Note that on the left-hand side of equation (8), v is viewed as an element of $T_{κ} Q$ , whereas on the right-hand side, v is viewed as a velocity field at κ, i.e., an element of $C^{1} (κ^{*} V Y)$ .

Remark 1. (Non-compact base manifolds). If the base manifold $B$ is not compact, the image of a section $s \in C^{1} (Y)$ is never compact; hence, it is not possible to endow $C^{1} (E)$ (or any other reasonable class of sections) with a Banach manifold structure (see discussion in the introduction of Piccione and Tausk [43]). However, as shown by Michor [41] and Kriegl and Michor [44] for smooth sections, the space $C^{\infty} (Y)$ of $C^{\infty}$ -sections $B \to Y$ can be given a structure of a smooth manifold modeled on a locally convex topological vector space. The tangent space at a configuration $κ \in C^{\infty} (Y)$ may be identified with the space $C_{c}^{\infty} (κ^{*} V Y)$ of differentiable sections with compact supports, equipped with the inductive limit topology

C_{c}^{\infty} (κ^{*} V Y) = \lim_{K} C_{K}^{\infty} (κ^{*} V Y),

where K runs through all compact sets in $B$ and $C_{K}^{\infty} (κ^{*} V Y)$ has the topology of uniform convergence of all derivatives [44]. Thus, generalized velocities are represented by sections of $κ^{*} V Y$ having compact supports so that forces may be viewed as tensor-valued currents or generalized sections [37, 45]. An analogous construction can be applied to C¹ -sections.

4. Deformation jets and velocity jets

4.1. The manifold of deformation jets

In this section, we consider what is termed by Segev [46] the local model—a notion of configuration that also encodes information about local deformations. In a first grade theory, this additional information is reflected by conceivable values of the first derivative of the configuration at the various points. These values of the derivatives need not be compatible with a particular configuration κ. For brevity, we refer to such fields as deformation jets (referred to by Segev [46], for the case of a trivial bundle, as local configurations after Truesdell and Noll [38]). The natural geometric construct for encoding this information is the first jet bundle $(J^{1} Y, π^{1}, B)$ .
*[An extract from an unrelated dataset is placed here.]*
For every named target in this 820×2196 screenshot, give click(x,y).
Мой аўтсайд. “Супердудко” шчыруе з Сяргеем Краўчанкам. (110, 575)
Definition 6. The manifold of deformation jets, which we denote $E$ , is some open subset of $C^{0} (J^{1} Y)$ —the space of $C^{0}$ -sections $B \to J^{1} Y$ containing the image of $j^{1} : Q \to C^{0} (J^{1} Y)$ . That is,

j^{1} (Q) \subset E \subset C^{0} (J^{1} Y) .
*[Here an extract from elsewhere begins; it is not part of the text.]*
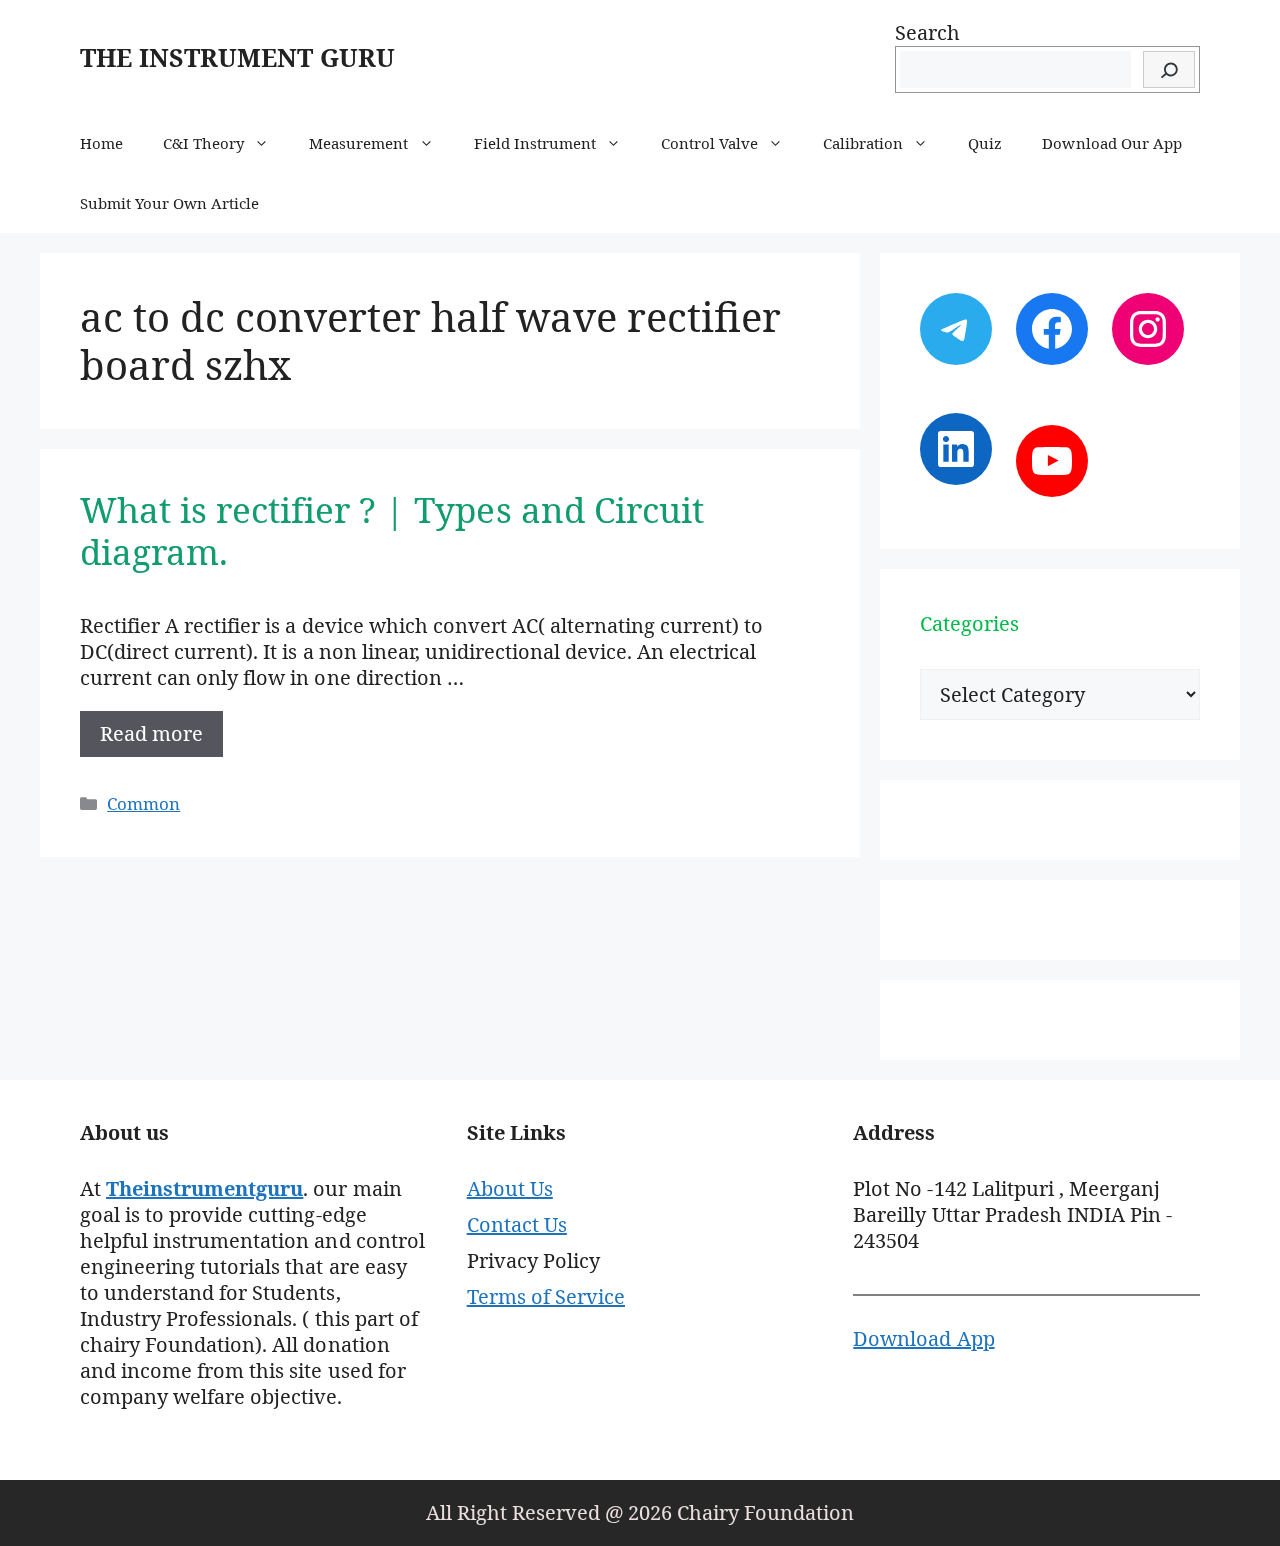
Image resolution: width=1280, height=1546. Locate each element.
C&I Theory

A deformation jet that is a jet extension $j^{1} κ \in E$ of a configuration $κ \in Q$ is termed compatible or holonomic.

The manifold structure of $E$ is analogous to the manifold structure of $Q$ . Denote the vertical bundle of $J^{1} Y$ by

V J^{1} Y = \ker T π^{1} \subset T J^{1} Y .

For $ξ \in E$ , the modeling space for a chart in a neighborhood of ξ is the Banachable space $C^{0} (ξ^{*} V J^{1} Y)$ of sections $B \to V J^{1} Y$ along ξ; that is, $ξ^{'}$ in that neighborhood of ξ is represented by an element $η \in C^{0} (ξ^{*} V J^{1} Y)$ satisfying

η_{p} \in (ξ^{*} V J^{1} Y)_{p} ≃ (V J^{1} Y)_{ξ_{p}} \subset T_{ξ_{p}} J^{1} Y .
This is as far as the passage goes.